Helen Y. Weng Autobiographical Statement

I have always longed for a feeling of belonging. My parents are from Taiwan, but I grew up in Long Island, NY as the only Asian in my class. I was not Taiwanese enough at home, and I was not Caucasian enough in school. My mother complained about the American habits I was learning, and I was teased on a weekly basis for having small eyes and a small nose. I tried my best to fit into both worlds, finding instead, that I was in a third world of my own.

This feeling of disconnection grew until I was in high school, and I started looking for answers. I realized I was being judged by superficial characteristics – my looks, my academic performance, my piano playing – none of which were actually reflective of my worth. I had to find my own center, something to keep me grounded and protected from the whims of others’ judgment. I found solutions through my physicist father’s personal library – psychology, Buddhism, neuroscience. I read books that emphasized inner characteristics – emotional intelligence, intuition, compassion, caring for others. I felt a deep peace when I found my center, my capacity to experience and extend compassion towards others. My life had new purpose, new meaning, and new room for growth.

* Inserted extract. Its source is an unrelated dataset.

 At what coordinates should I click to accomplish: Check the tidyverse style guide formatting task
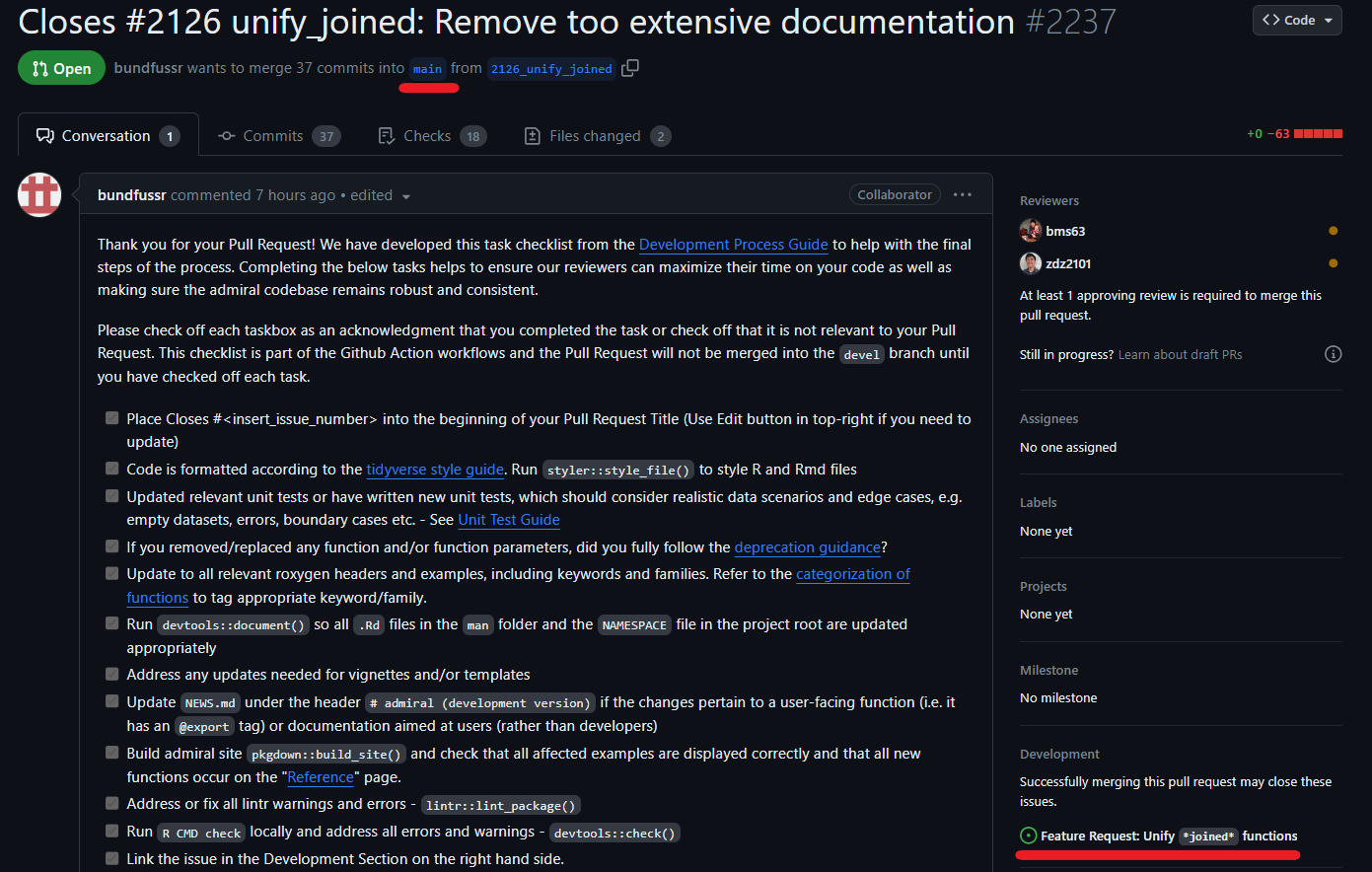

After reading about it, I remember practicing compassion meditation in my bedroom. I sensed how limited my circle of compassion was, and saw my life’s work ahead of me. I looked at people in a new light and saw our common pain rather than what separated us. I grew less shy and felt more connected to others. In college, I melded my inner values and outer expectations by studying the neuroscience of emotions, and was amazed to discover that scientists were also studying meditation. As I read another one of my father’s books, I got the chills when learning how Richie Davidson knew he was supposed to study the neuroscience of meditation after meeting Daniel Goleman.This feeling said,“This is what you are supposed to do,” and I immediately contacted Richie.

At my first meeting as a graduate student, Richie said, “I think you should study compassion,” and I felt a deep resonance with that assertion and agreed. I designed and implemented a two-week intervention to confirm what I had experienced first-hand: even brief exposure to a compassionate state of mind is enough to impact the neural and behavioral responses to suffering.

I am continually amazed that I am studying the process that changed my life: increasing compassion towards others. This is the best way I could have imagined to meld my inner and outer worlds, my personal and cultural expectations. This year, I had the honor of presenting my work to the Dalai Lama, to the scientists detailed in my father’s book, to the authors who inspired me in high school. I feel deeply indebted to the logic of the universe, and look forward to seizing the next opportunities it will bring.